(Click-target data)
* * * * * * * * *
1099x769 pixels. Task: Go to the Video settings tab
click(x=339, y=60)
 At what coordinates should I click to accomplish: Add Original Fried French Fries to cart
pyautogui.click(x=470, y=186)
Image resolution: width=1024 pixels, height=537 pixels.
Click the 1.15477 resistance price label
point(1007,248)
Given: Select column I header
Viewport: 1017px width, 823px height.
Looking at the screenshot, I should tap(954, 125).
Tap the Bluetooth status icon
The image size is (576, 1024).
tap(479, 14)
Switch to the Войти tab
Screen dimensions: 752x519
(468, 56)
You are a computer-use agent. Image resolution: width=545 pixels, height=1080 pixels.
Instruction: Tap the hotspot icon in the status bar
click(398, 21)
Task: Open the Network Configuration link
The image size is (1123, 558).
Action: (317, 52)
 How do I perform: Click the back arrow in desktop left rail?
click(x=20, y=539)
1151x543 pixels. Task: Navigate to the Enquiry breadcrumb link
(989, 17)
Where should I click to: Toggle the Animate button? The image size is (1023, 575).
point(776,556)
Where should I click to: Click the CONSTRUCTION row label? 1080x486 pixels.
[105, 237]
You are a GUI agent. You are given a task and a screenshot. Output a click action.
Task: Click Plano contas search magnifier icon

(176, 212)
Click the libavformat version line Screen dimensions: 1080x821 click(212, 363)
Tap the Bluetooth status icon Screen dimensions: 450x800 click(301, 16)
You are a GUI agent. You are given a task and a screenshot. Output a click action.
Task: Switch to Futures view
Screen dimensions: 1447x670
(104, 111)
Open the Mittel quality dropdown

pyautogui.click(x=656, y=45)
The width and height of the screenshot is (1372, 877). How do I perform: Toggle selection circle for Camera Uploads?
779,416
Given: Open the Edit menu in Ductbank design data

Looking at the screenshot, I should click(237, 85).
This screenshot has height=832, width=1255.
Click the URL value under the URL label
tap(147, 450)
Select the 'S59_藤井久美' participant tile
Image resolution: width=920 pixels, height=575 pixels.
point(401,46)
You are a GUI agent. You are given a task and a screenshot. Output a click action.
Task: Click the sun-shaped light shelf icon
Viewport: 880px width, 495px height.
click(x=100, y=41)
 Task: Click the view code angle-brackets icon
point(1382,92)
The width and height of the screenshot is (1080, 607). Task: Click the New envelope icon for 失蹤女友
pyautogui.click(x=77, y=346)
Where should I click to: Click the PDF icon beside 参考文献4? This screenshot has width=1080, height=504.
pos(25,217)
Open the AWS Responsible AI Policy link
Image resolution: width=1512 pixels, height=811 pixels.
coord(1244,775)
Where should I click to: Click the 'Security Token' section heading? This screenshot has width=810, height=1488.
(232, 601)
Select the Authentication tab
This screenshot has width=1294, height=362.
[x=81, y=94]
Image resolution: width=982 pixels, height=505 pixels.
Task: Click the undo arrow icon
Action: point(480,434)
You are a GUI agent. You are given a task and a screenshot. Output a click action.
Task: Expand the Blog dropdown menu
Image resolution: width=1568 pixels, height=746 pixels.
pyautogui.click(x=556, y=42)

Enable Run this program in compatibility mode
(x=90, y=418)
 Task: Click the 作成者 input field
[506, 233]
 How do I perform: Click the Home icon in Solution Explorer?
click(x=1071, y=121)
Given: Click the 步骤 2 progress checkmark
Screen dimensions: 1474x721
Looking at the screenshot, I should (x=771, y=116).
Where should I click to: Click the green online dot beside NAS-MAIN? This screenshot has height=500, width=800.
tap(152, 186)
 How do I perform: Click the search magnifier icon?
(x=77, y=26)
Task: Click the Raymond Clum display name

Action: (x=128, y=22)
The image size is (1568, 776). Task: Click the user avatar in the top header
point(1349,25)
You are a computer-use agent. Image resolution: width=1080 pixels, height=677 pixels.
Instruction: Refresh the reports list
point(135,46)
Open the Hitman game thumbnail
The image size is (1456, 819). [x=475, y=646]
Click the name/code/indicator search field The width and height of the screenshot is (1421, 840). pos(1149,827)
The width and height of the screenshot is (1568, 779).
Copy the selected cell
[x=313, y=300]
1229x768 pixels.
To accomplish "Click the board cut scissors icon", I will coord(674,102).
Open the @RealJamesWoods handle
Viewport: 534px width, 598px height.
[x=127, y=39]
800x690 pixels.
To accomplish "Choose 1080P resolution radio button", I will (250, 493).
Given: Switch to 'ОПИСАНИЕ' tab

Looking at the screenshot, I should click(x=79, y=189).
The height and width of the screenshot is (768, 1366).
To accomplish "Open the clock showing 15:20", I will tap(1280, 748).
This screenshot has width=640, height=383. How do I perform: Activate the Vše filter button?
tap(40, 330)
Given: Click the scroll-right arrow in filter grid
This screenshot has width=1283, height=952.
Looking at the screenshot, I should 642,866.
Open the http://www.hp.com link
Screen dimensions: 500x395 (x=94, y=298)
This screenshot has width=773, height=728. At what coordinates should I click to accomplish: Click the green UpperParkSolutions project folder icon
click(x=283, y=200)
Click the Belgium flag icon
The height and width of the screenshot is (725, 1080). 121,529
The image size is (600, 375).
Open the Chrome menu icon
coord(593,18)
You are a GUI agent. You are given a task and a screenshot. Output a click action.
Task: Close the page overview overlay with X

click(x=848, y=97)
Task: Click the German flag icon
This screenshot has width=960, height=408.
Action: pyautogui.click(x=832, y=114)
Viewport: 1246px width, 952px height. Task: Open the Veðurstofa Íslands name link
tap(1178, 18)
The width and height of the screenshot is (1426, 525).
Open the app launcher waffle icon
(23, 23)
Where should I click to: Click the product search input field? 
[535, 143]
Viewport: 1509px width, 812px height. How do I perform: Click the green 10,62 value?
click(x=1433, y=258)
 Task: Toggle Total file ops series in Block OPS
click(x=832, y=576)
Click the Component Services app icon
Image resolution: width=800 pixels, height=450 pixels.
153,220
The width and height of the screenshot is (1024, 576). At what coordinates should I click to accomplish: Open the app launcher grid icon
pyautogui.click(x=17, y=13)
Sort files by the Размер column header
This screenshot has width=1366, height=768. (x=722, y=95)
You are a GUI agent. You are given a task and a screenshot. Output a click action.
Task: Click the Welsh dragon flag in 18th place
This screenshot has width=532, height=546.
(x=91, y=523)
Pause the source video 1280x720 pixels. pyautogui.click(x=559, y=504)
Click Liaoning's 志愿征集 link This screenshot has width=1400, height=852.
* * * * * * * * *
* **What you need to do**
Rewrite the lines from the one containing "Viewport: 1509px width, 812px" through the one containing "This screenshot has width=1366, height=768.", swapping "Sort" for "Order" and leaving everything else unchanged.

* **Completed exercise**
Viewport: 1509px width, 812px height. How do I perform: Click the green 10,62 value?
click(x=1433, y=258)
 Task: Toggle Total file ops series in Block OPS
click(x=832, y=576)
Click the Component Services app icon
Image resolution: width=800 pixels, height=450 pixels.
153,220
The width and height of the screenshot is (1024, 576). At what coordinates should I click to accomplish: Open the app launcher grid icon
pyautogui.click(x=17, y=13)
Order files by the Размер column header
This screenshot has width=1366, height=768. (x=722, y=95)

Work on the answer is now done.